- 'Columnaris' 60 ft (18 m) tall and a spread of 18 ft (5.5 m) (circa 1951).
- Species: Ulmus americana
- Cultivar: 'Columnaris'
- Origin: Conesus Lake, New York, US

= Ulmus americana 'Columnaris' =

Elm cultivar

The American elm cultivar Ulmus americana 'Columnaris' was propagated by R. E. Horsey of the Rochester N.Y. Parks Department from a tree found by Mr John Dunbar at Conesus Lake, New York, in 1911, and originally described as a forma, Ulmus americana L. f. columnaris, f. nov. Rehder (1922).

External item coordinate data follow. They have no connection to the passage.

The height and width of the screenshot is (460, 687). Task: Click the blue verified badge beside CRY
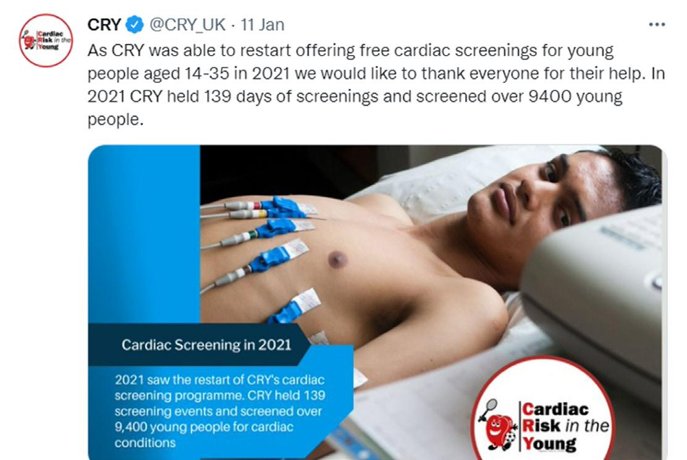point(135,25)
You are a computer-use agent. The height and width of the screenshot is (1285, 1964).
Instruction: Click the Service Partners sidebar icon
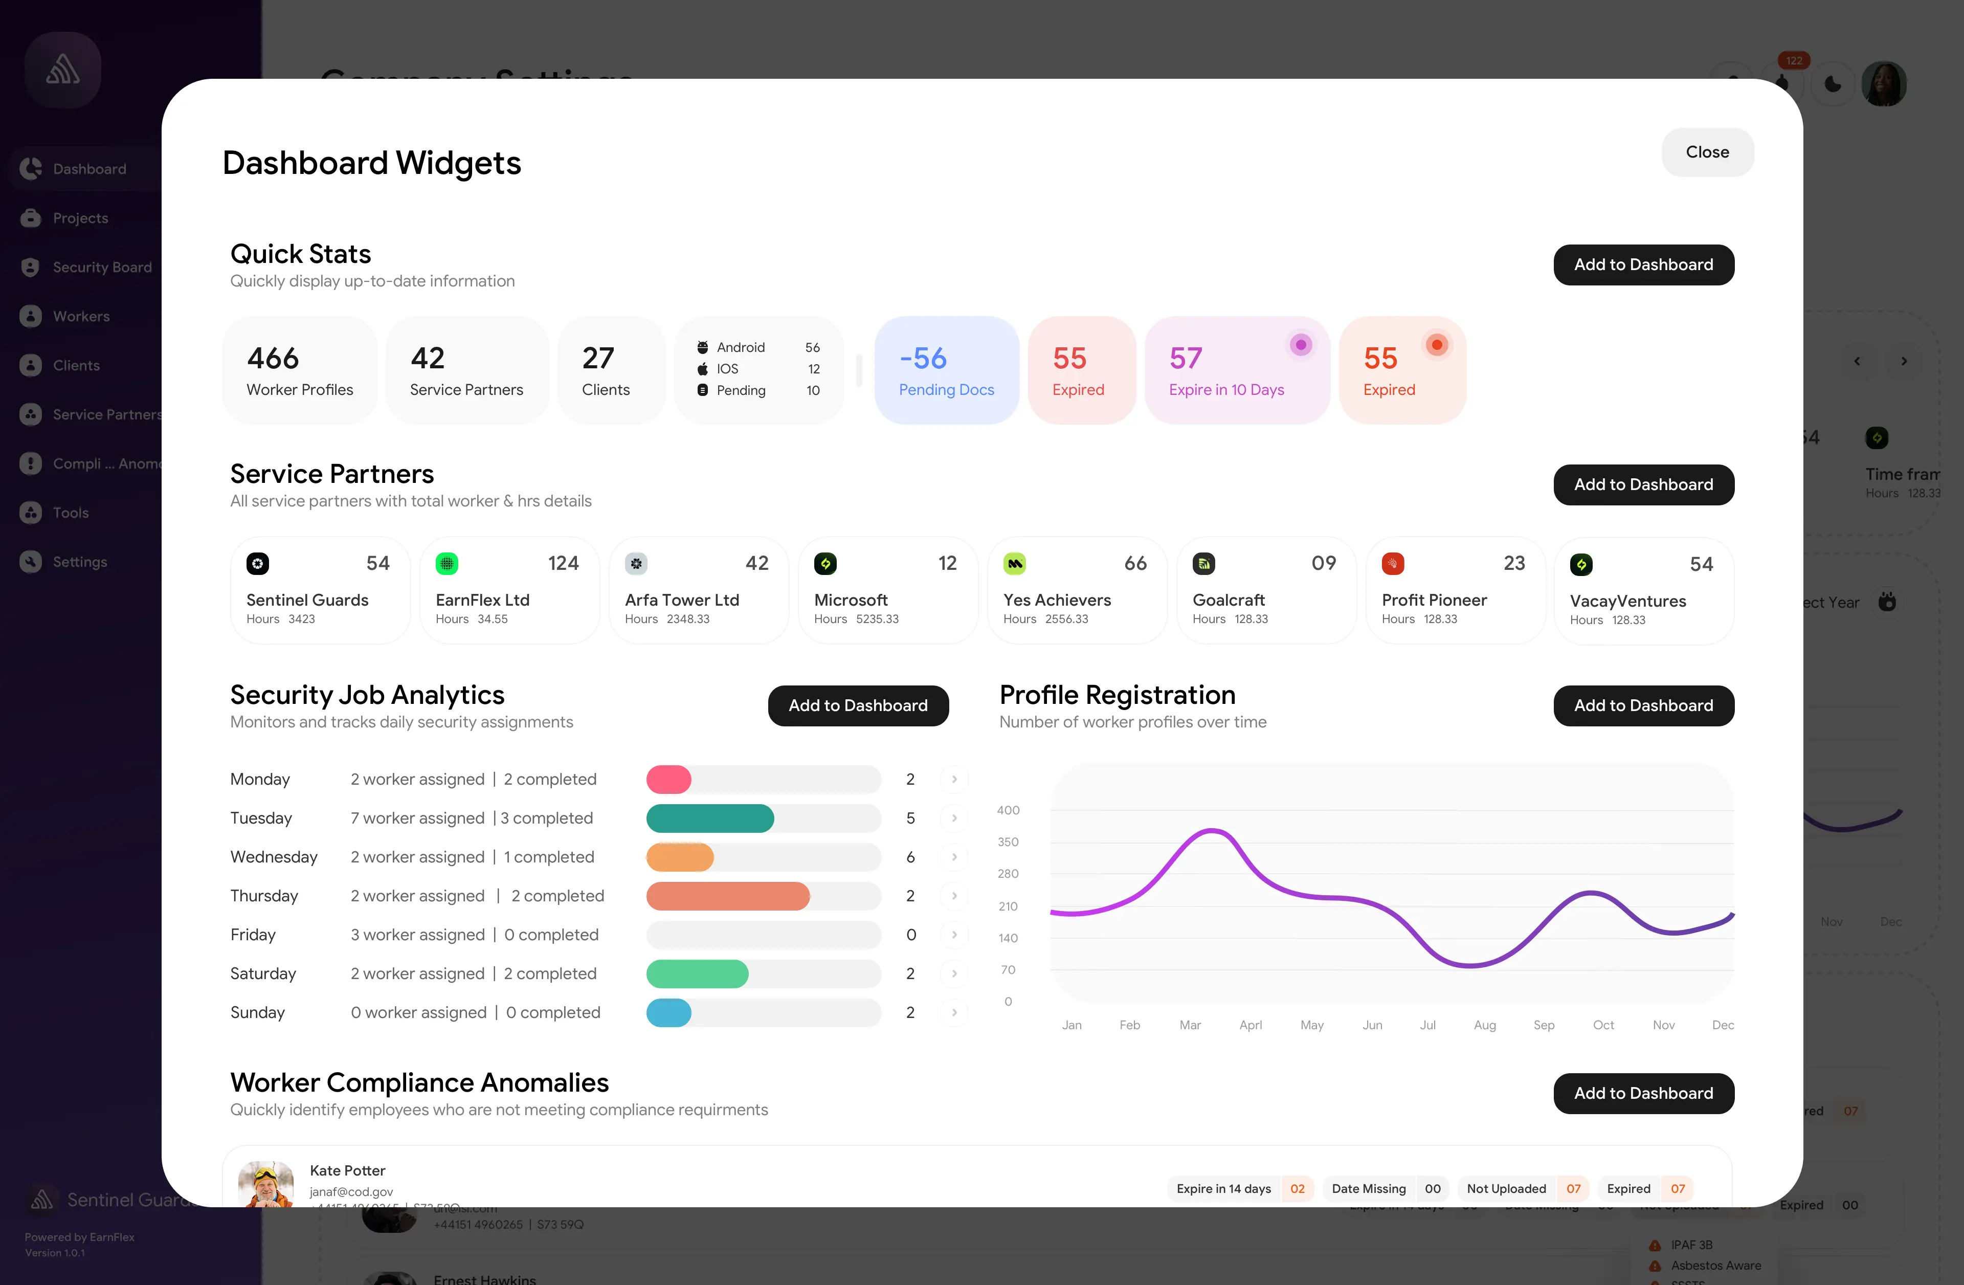[31, 413]
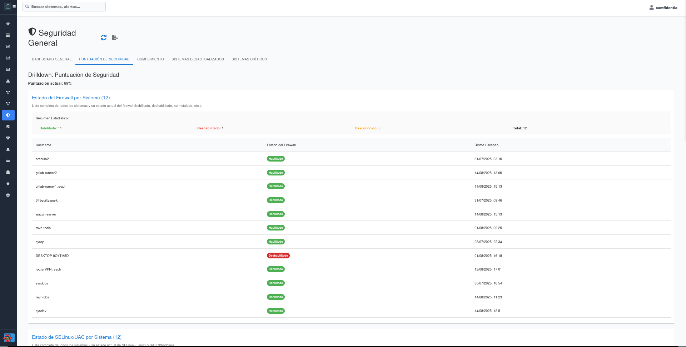Click the home icon in sidebar
The height and width of the screenshot is (347, 686).
pos(8,24)
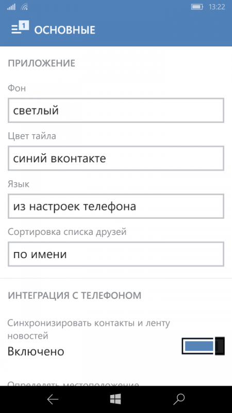
Task: Open the hamburger menu with notification badge
Action: click(x=20, y=28)
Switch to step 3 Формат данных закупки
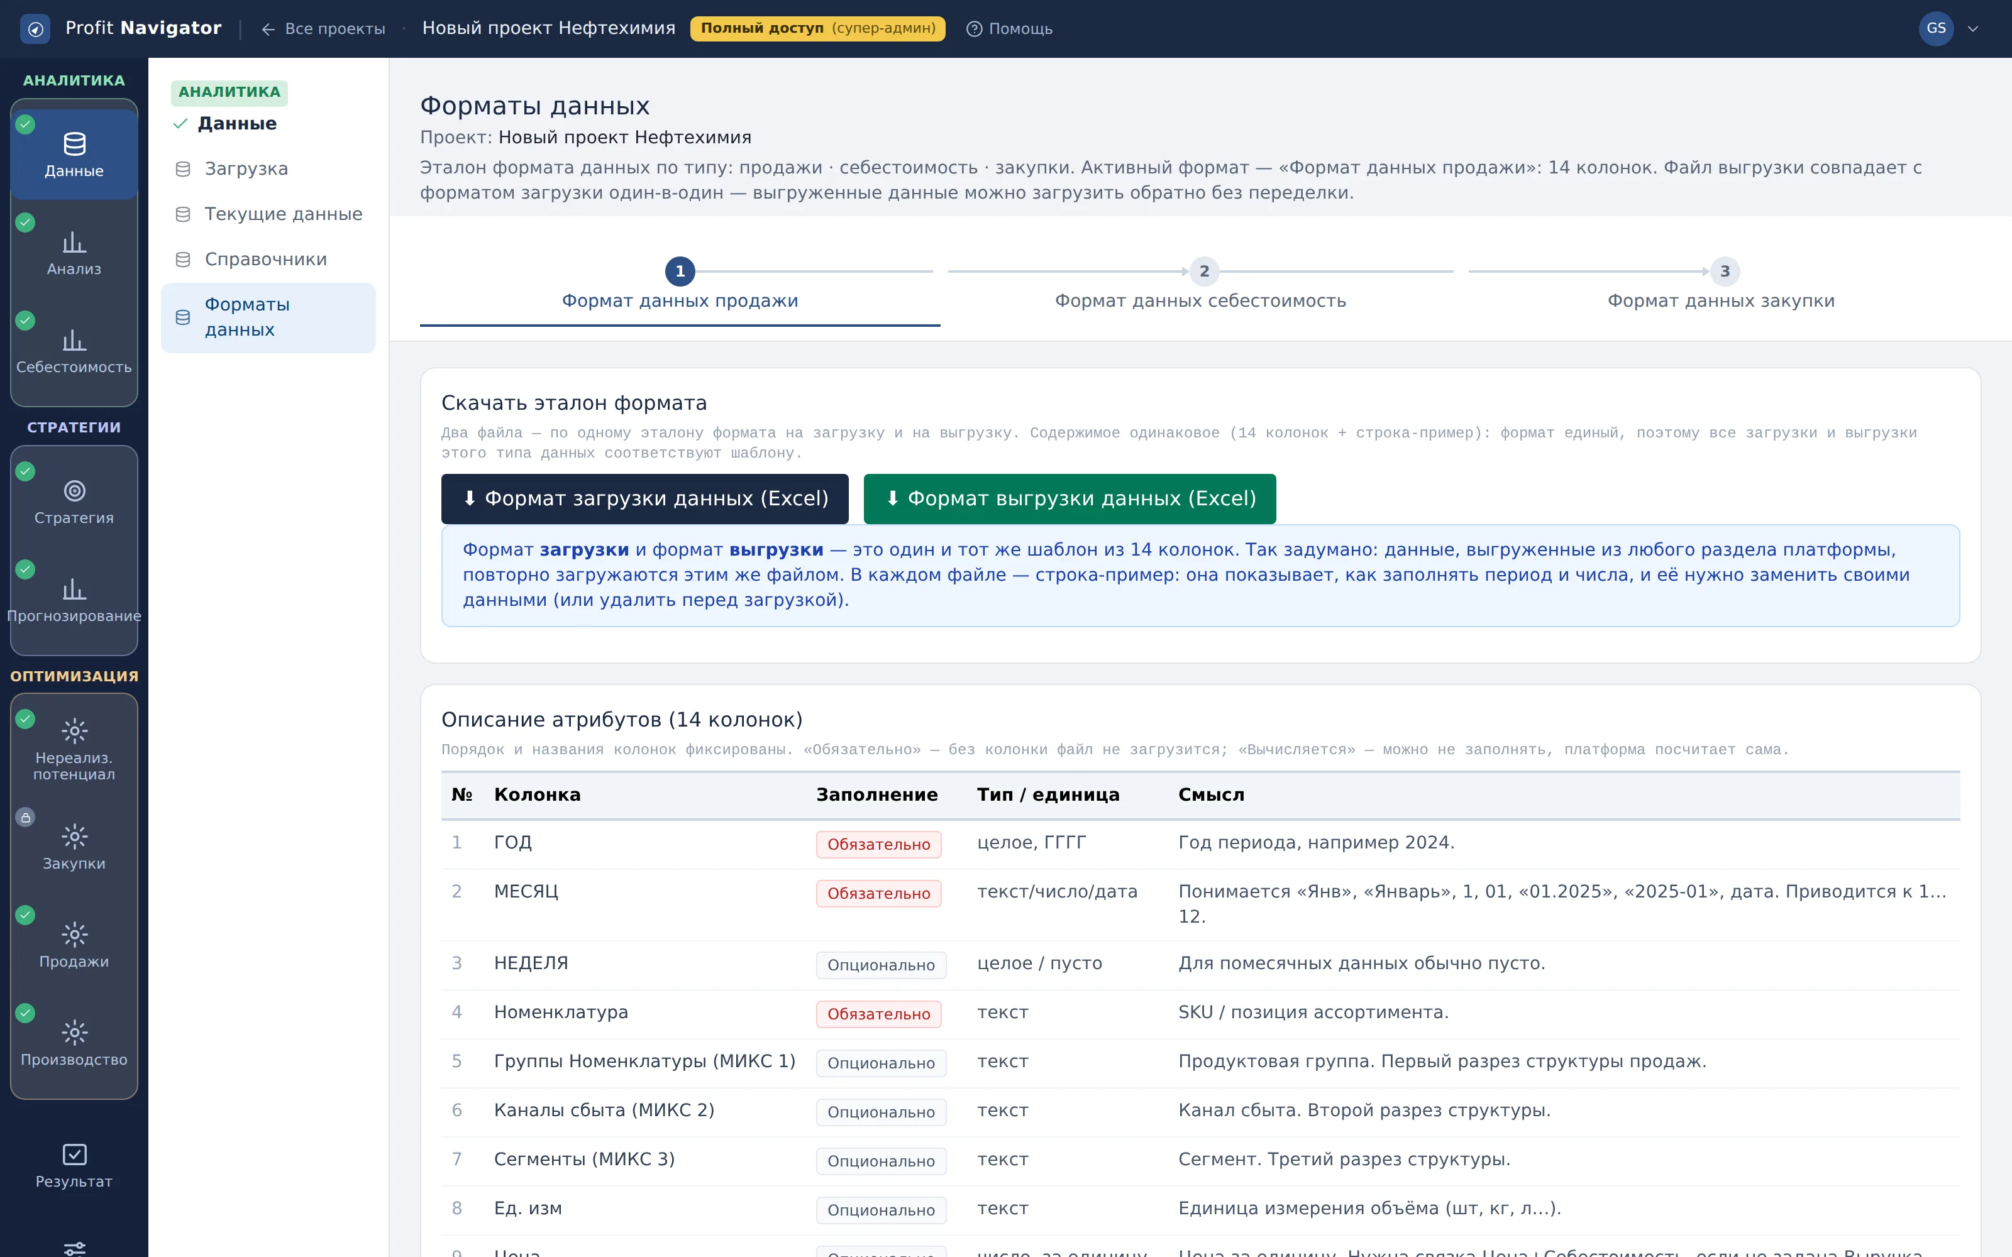 pyautogui.click(x=1720, y=285)
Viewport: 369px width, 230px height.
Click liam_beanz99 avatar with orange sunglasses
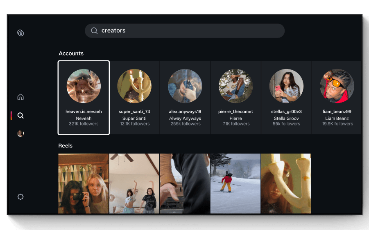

It was the earliest of a number of compact, columnar American elm cultivars, to be followed by 'Ascendens' and 'Augustine Ascendening'.

==Description==
As implied by its name, the tree has a fastigiate, columnar form, of almost equal width from the base to a top which is rather flat in appearance. "The leaves differ from those of the common form," wrote Rehder (1922), "in being rather broad, measuring up to 7.5 cm. in width, very sharply and deeply doubly serrate, scabrous above, pilose on the veins and veinlets beneath and very unequal at the base; the petioles are very short, not exceeding 3 mm. in length; the young branchlets are pubescent."

==Pests and diseases==
No specific information available, but the species as a whole is highly susceptible to Dutch elm disease and elm yellows; it is also moderately preferred for feeding and reproduction by the adult elm leaf beetle Xanthogaleruca luteola, and highly preferred for feeding by the Japanese beetle Popillia japonica in the United States. U. americana is also the most susceptible of all the elms to verticillium wilt.

==Cultivation==
'A specimen of 'Columnaris' was present in Arnold Arboretum. The tree is not known to have been cultivated beyond the United States, and is no longer in commerce.

==Accessions==
- North America
- Morton Arboretum, Illinois, US. Specimen in the Columnar Tree Section reputed to be "in good health" in the autumn of 2006. Acc. no. 1041–41, (graft).